Microarray technology is often used in basic life science, pharmacology and medical research. Microarrays are commonly used to study cardiovascular, inflammatory, and infectious diseases. They also have practical applications as tools within the clinical realm, aiding in the diagnosis of diseases. The information derived from microarray analyses can in turn lead to more effective treatments. Using this technology on a patient’s blood sample, the expression level of thousands of genes can be analyzed within the space of a microarray grid.

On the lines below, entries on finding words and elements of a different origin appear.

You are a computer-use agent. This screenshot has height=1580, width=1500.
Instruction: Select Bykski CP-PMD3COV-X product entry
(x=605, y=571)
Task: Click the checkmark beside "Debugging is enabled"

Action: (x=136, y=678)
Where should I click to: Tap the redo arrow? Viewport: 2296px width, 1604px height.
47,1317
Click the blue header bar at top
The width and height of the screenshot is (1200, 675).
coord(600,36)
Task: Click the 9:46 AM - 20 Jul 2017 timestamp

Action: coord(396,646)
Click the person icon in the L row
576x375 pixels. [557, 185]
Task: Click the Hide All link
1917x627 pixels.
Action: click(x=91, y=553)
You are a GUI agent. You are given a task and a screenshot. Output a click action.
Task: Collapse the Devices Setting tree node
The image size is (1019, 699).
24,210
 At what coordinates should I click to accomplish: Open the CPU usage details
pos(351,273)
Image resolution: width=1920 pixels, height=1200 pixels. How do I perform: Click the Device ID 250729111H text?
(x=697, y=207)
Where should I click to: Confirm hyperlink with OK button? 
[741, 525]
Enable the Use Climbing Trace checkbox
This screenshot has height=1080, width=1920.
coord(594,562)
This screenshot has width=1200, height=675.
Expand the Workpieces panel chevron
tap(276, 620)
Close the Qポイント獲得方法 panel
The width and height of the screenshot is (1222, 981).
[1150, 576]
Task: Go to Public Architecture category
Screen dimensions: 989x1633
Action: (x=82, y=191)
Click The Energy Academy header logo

Types of Microarrays and How They Work
The information from a microarray analysis is potentially vast, because a large amount of biological material can be analyzed in a single reaction. There are different types of microarrays depending on the kind of probe used. These include tissue, protein, DNA, and peptide microarrays. As an example, a peptide microarray consists of a collection of peptides affixed to a solid surface. Usually, this surface is made of glass and is about the same size and shape as a microscope slide.
A peptide is a compound consisting of at least two amino acids, which are linked by peptide bonds. Amino acids are the building blocks of proteins, which are products of genes. Each of the peptides immobilized on the microarray slide serves as a probe for whatever the target may be, such as an antibody in a patient’s serum.
Peptide microarrays can provide detailed analysis of protein-protein interactions as well as assisting in antibody diagnostics. They do this by screening proteomes. Proteomes encompass the entire set of proteins that can be expressed by an organism at any given time.
Powerful Tools for Diagnosis and Treatment
Because so much information can be gathered from microarray analysis, it serves as a valuable tool in the diagnosis and treatment of many diseases. This powerful technology also continues to be used in the research of many disease states, and it is quite possible that new uses may be found for this technology into the future.